Sunday, May 22, 2011

In Zimbabwe, people with disabilities who are also HIV positive struggle

From The Standard in Zimbabwe:

Forty-five-year-old Ronald Ndlovu says he led a normal life until 2006 when he lost his eyesight before testing HIV-positive. The blindness suddenly made it impossible for him to do some of the things he used to do for survival. But he believes the HIV diagnosis was the biggest blow.

Before he lost his sight, Ndlovu, who hails from rural Lupane in Matabeleland North, said he had not paid much attention to literature on Aids.

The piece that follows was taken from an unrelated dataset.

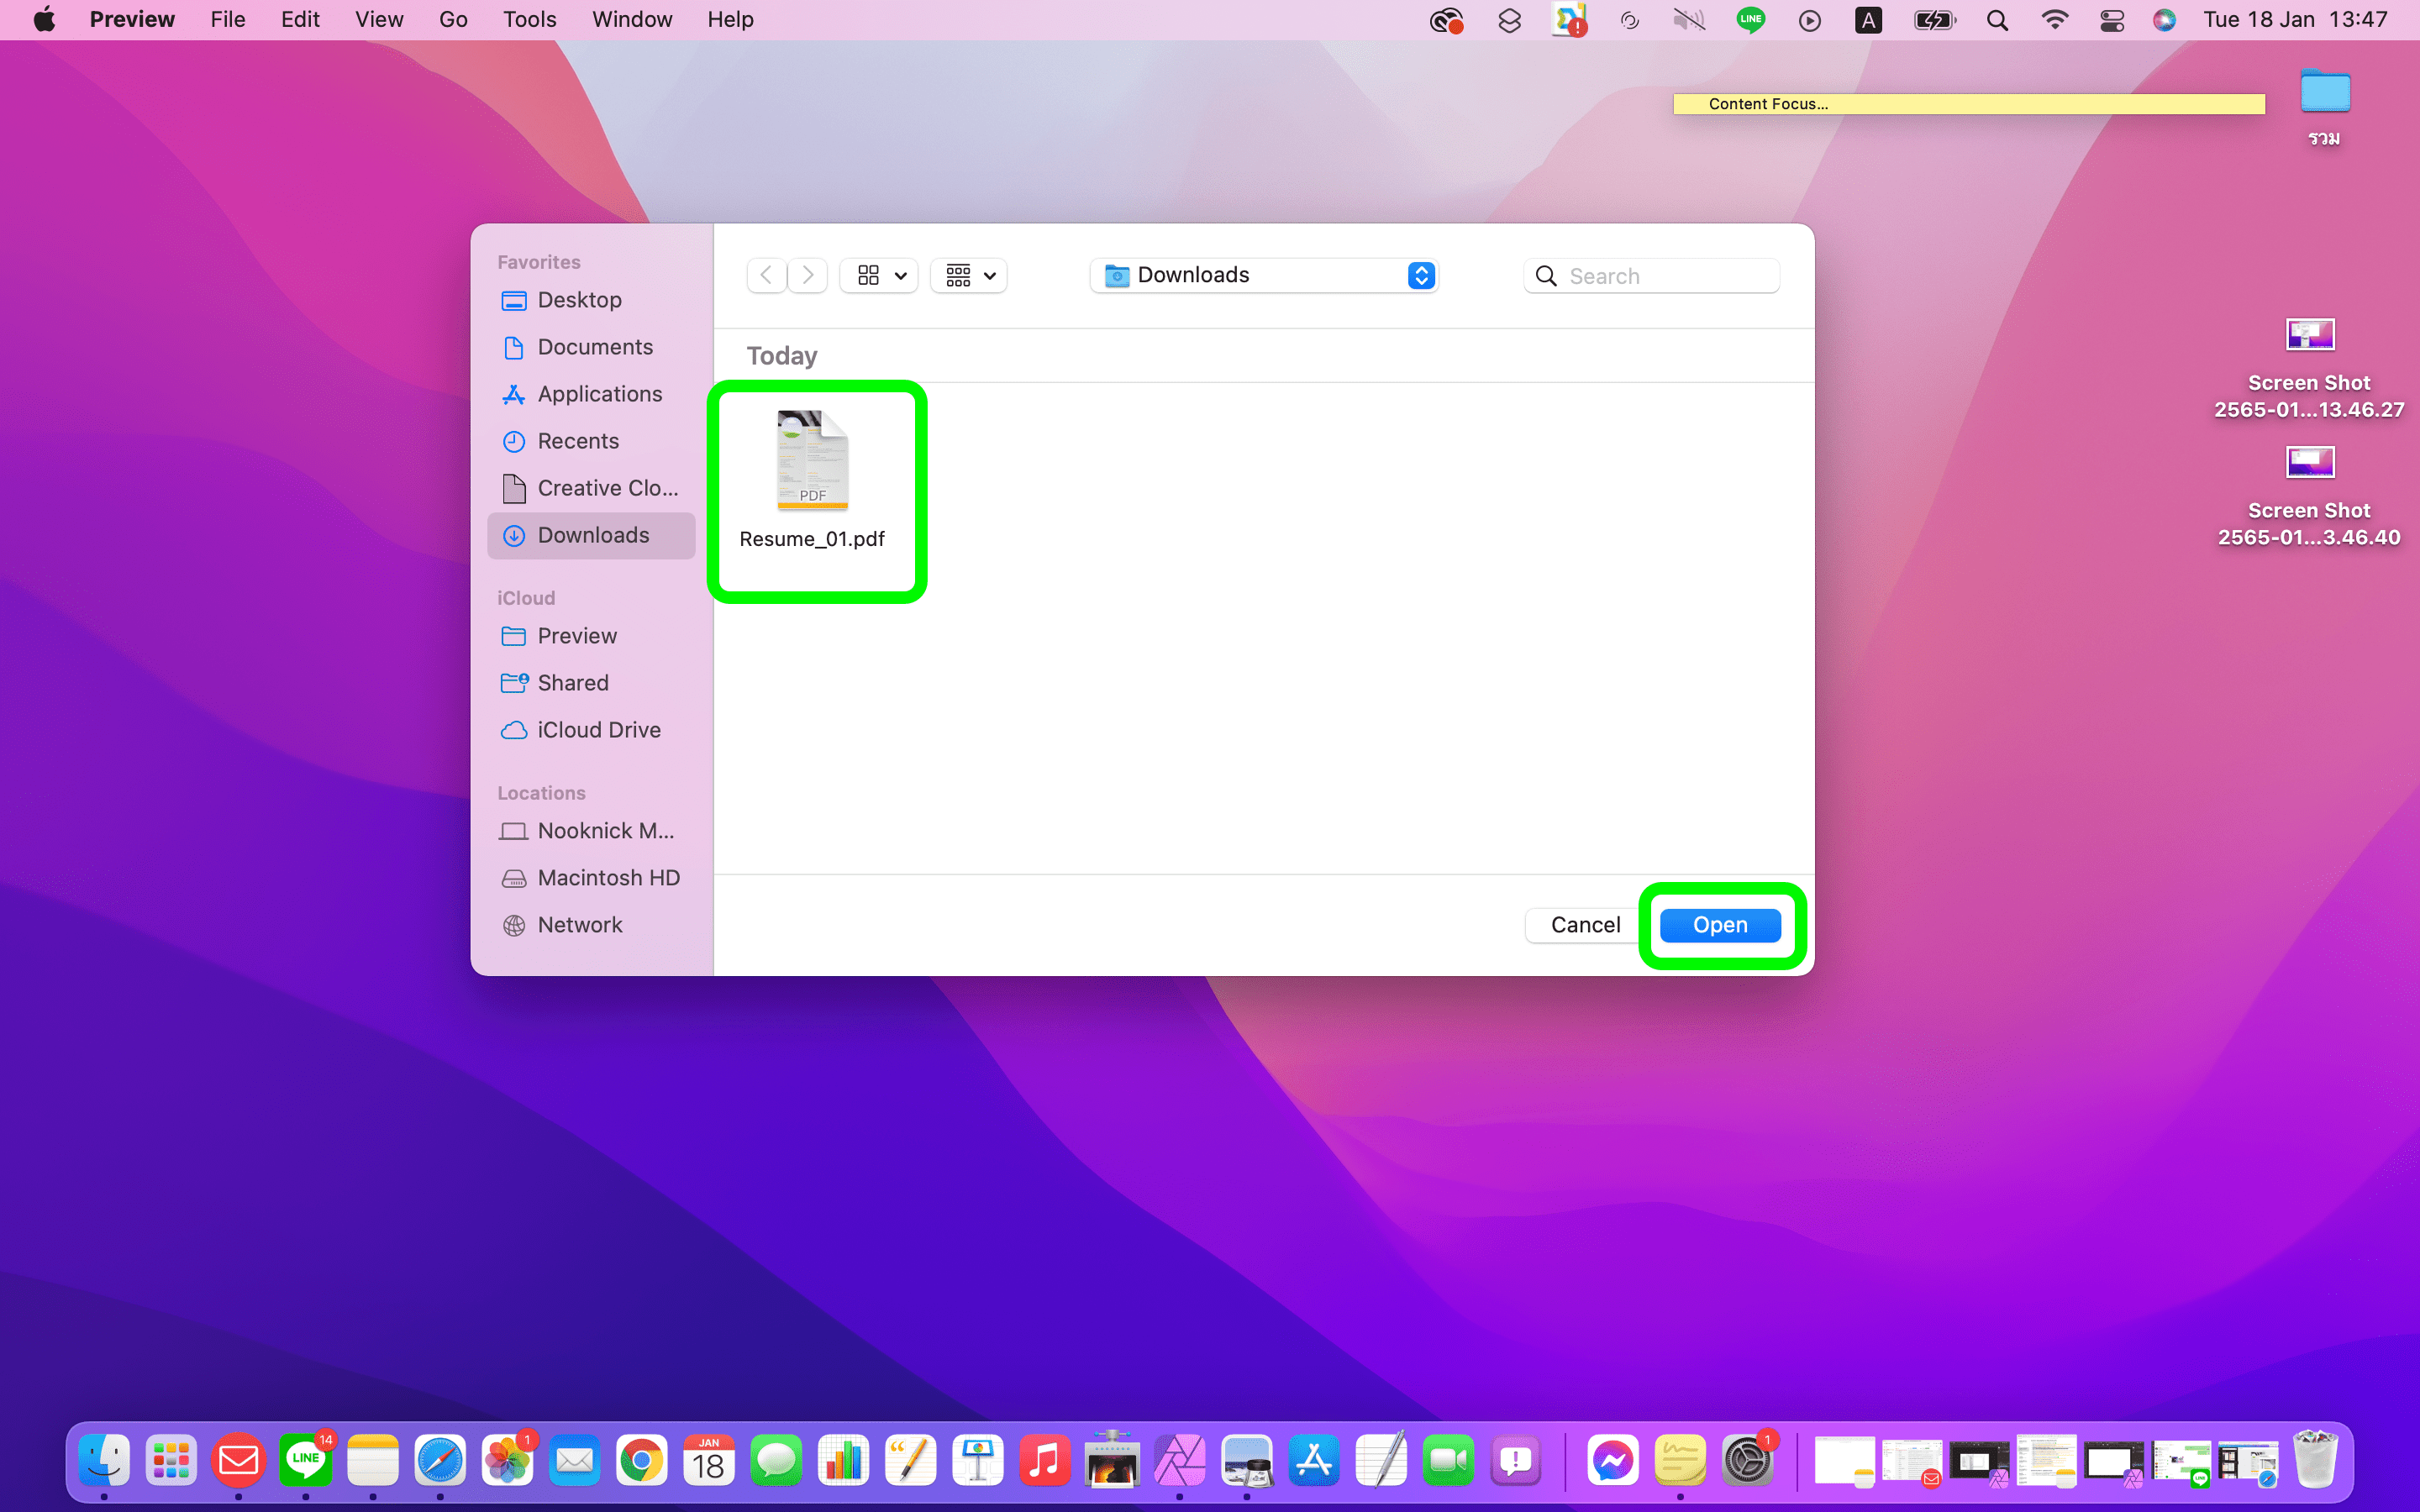Click the Wi-Fi status icon
This screenshot has width=2420, height=1512.
tap(2054, 20)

“At this point in my life I realise the importance of being able to see,” he said.

“When I needed information there was no one who was prepared to read for me and yet I had so little information on Aids.”

He also searched for information on Aids in Braille to no avail.

Braille is a technique that enables the blind and visually-impaired people to read and write.

Ndlovu’s problems were not limited to lack of information but also protection from further infection as he had difficulties in using condoms.

“The struggle does not end there, because at times when I would try to use protection it was difficult to use condoms properly,” he said.
“I would end up abandoning protection but there was always the risk of re-infection.”

Ndlovu said he realised that he was not the only one battling with such problems after he became chairperson for a support group of people living with disabilities in Bulawayo.

“One of our members is deaf and she faces a lot of challenges when she visits health institutions as almost all the health-givers do not know sign language,” Ndlovu said.

“This means she must always be accompanied by a translator, even in situations where confidentiality is needed.”

Sarah Makoni from Highfield, who is HIV-positive and wheelchair-bound because her legs are paralysed, also had a similar tale to tell.

She said most health institutions and Aids-testing centres were inaccessible to disabled people. Some health workers also tend to ill-treat disabled patients, said the 38-year-old Makoni. Challenges faced by people with disabilities have prompted calls for health authorities to also consider them when preparing information on HIV and Aids.